▸ PARTIES DE L'EXERCICE
- A) D'après l'extrait choisi, en quelle année les Mouvements de danse de Rodin ont-ils été exposés pour la première fois ?
- B) Recopiez sans rien changer le passage de l'extrait choisi qui va de « L’artiste peut réaliser » à « de la sculpture. ».

L’artiste peut réaliser une nouvelle oeuvre en combinant des figures initialement créées à d’autres fins, qu’il associe par différents procédés. Le but est de leur conférer une nouvelle unité en transcrivant le groupe ou l’oeuvre ainsi constitués dans un nouveau matériau, le marbre ou le bronze. Dans La Centauresse, le procédé trouve son emblème : associer l’homme et le cheval illustre l’alliance de l’humain et de l’animal, de l’âme et du corps, considérés pourtant comme autant de principes quasi irréconciliables. En allongeant le torse de cette figure mythologique, Rodin manifeste cependant son refus de l’illusion fusionnelle classique. Pour Joan Miró ou Cy Twombly, la tension entre l’assemblage d’objets hétéroclites et l’unité résultant de la fonte en bronze vient manifester la liberté de l’artiste, qui repousse les frontières du champ de la sculpture.

6. Assembler

L’assemblage permet à Rodin de rompre le lien de subordination des parties au tout, fondement de la composition classique. Pour le Monument à Puvis de Chavanne, Rodin additionne volontairement des éléments de nature hétérogène, buste, branche, table. Dans Nymphe pleurant et torse masculin, il juxtapose violemment un corps de femme et un torse masculin. Ici, il joue des contrastes de couleurs, là du dédoublement d’une même figure dont l’assemblage donne naissance à une troisième. La répétition et l’addition font partie des moyens que se donne l’artiste, en particulier dans les assemblages de poteries antiques et de figures, pour inaugurer une nouvelle liberté, qui fera au XXe siècle la fortune de l’assemblage. Bruce Nauman pousse à sa façon cette logique de l’hétérogène à l’extrême, donnant naissance à des formes accolées et monstrueuses.

7. Séries et variations

La sérialité est un des traits de la modernité. Dans les arts plastiques, elle souligne l’idée qu’à chaque instant une même chose est différente, excluant toute possibilité d'achèvement ou de perfection. Dans son oeuvre Diary of clouds, Ugo Rondinone tente d’exprimer la modulation continue du temps en fixant dans la cire, par empreinte de ses doigts, un équivalent au mouvement des nuages. Rodin, sensible à la variation des êtres, cherche à saisir leur permanence. La série des Clemenceau témoigne des infinies recherches, sur la forme d’une moustache ou l’ombre d’une paupière, que suppose une telle exigence. Vers 1911, l'artiste réalise les Mouvements de danse où le refus du modelé traduit une exaltation de l’énergie vitale. La simplification des formes accélère l'impression d'enchaînement des postures en suggérant le passage d’un mouvement à l’autre. Exposées pour la première fois en 1963, ces oeuvres participent de la redécouverte de Rodin, par la valorisation des études d’atelier.

▸ DONNÉES SOURCES
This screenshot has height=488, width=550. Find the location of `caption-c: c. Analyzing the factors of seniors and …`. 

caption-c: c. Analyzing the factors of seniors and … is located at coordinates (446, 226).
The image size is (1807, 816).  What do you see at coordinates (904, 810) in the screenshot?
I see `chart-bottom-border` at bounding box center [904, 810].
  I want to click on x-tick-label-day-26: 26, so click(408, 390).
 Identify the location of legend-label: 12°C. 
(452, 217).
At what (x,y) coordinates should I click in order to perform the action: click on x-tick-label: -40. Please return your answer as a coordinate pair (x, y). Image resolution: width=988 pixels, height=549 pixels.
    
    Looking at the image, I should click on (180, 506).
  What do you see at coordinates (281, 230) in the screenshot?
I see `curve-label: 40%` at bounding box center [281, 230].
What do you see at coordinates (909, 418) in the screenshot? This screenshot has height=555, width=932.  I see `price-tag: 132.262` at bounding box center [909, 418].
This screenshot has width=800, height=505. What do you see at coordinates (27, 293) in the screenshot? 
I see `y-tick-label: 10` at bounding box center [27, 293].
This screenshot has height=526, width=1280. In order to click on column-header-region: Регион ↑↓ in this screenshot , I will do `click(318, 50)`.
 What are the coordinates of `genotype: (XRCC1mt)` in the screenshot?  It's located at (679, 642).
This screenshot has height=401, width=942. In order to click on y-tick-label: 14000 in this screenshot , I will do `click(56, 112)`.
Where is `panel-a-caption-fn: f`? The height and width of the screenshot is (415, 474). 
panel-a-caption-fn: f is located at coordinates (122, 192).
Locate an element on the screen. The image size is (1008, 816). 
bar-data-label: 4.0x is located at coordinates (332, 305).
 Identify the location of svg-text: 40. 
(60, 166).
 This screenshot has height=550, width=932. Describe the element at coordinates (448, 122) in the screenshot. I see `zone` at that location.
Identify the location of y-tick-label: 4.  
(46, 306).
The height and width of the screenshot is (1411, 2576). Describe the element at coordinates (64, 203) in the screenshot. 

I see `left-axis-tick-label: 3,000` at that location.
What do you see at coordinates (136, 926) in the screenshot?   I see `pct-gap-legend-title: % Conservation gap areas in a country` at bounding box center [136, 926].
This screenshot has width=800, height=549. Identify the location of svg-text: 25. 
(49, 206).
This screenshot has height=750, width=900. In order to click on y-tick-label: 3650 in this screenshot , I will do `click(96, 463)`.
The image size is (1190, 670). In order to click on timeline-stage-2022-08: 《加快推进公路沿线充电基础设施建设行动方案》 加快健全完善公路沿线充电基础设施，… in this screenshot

▸ RÉPONSES
- A) En 1963.

- B)
L’artiste peut réaliser une nouvelle oeuvre en combinant des figures initialement créées à d’autres fins, qu’il associe par différents procédés. Le but est de leur conférer une nouvelle unité en transcrivant le groupe ou l’oeuvre ainsi constitués dans un nouveau matériau, le marbre ou le bronze. Dans La Centauresse, le procédé trouve son emblème : associer l’homme et le cheval illustre l’alliance de l’humain et de l’animal, de l’âme et du corps, considérés pourtant comme autant de principes quasi irréconciliables. En allongeant le torse de cette figure mythologique, Rodin manifeste cependant son refus de l’illusion fusionnelle classique. Pour Joan Miró ou Cy Twombly, la tension entre l’assemblage d’objets hétéroclites et l’unité résultant de la fonte en bronze vient manifester la liberté de l’artiste, qui repousse les frontières du champ de la sculpture.